WHAT TO WORK ON: Search the listing below for the line containing "Facebook Page - Social Media (33, 2476)". From there through the line containing "Privacy Policy (84, 1984)", transcribe every line exactly, both ends included.

DATA SECTION:
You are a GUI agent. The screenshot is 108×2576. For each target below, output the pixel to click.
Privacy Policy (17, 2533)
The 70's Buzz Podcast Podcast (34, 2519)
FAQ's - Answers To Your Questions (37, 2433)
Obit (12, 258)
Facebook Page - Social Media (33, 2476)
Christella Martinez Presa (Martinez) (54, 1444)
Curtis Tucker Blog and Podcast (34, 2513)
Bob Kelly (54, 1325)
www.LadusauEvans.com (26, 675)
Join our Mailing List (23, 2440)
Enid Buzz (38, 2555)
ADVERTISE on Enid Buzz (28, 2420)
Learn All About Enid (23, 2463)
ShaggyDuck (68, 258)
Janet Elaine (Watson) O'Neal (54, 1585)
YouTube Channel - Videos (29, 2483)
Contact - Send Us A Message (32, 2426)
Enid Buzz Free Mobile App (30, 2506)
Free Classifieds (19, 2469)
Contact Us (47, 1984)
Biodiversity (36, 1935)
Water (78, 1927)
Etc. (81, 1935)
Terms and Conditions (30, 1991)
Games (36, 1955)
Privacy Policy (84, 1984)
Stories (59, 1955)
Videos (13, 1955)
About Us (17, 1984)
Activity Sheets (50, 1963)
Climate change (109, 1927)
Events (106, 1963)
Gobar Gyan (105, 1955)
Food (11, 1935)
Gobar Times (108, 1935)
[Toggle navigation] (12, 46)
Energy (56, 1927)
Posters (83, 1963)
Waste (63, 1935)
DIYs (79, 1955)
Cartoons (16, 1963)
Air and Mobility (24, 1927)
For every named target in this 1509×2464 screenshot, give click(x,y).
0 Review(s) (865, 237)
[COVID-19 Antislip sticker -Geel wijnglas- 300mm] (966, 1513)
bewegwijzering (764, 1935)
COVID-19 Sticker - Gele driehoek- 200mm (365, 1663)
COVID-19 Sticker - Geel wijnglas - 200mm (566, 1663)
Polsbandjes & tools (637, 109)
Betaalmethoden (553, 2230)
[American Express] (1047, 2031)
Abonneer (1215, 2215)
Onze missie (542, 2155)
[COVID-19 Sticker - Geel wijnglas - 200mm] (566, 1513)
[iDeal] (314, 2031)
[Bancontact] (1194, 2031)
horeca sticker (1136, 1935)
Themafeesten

RESPONSE AREA:
Facebook Page - Social Media (33, 2476)
Christella Martinez Presa (Martinez) (54, 1444)
Curtis Tucker Blog and Podcast (34, 2513)
Bob Kelly (54, 1325)
www.LadusauEvans.com (26, 675)
Join our Mailing List (23, 2440)
Enid Buzz (38, 2555)
ADVERTISE on Enid Buzz (28, 2420)
Learn All About Enid (23, 2463)
ShaggyDuck (68, 258)
Janet Elaine (Watson) O'Neal (54, 1585)
YouTube Channel - Videos (29, 2483)
Contact - Send Us A Message (32, 2426)
Enid Buzz Free Mobile App (30, 2506)
Free Classifieds (19, 2469)
Contact Us (47, 1984)
Biodiversity (36, 1935)
Water (78, 1927)
Etc. (81, 1935)
Terms and Conditions (30, 1991)
Games (36, 1955)
Privacy Policy (84, 1984)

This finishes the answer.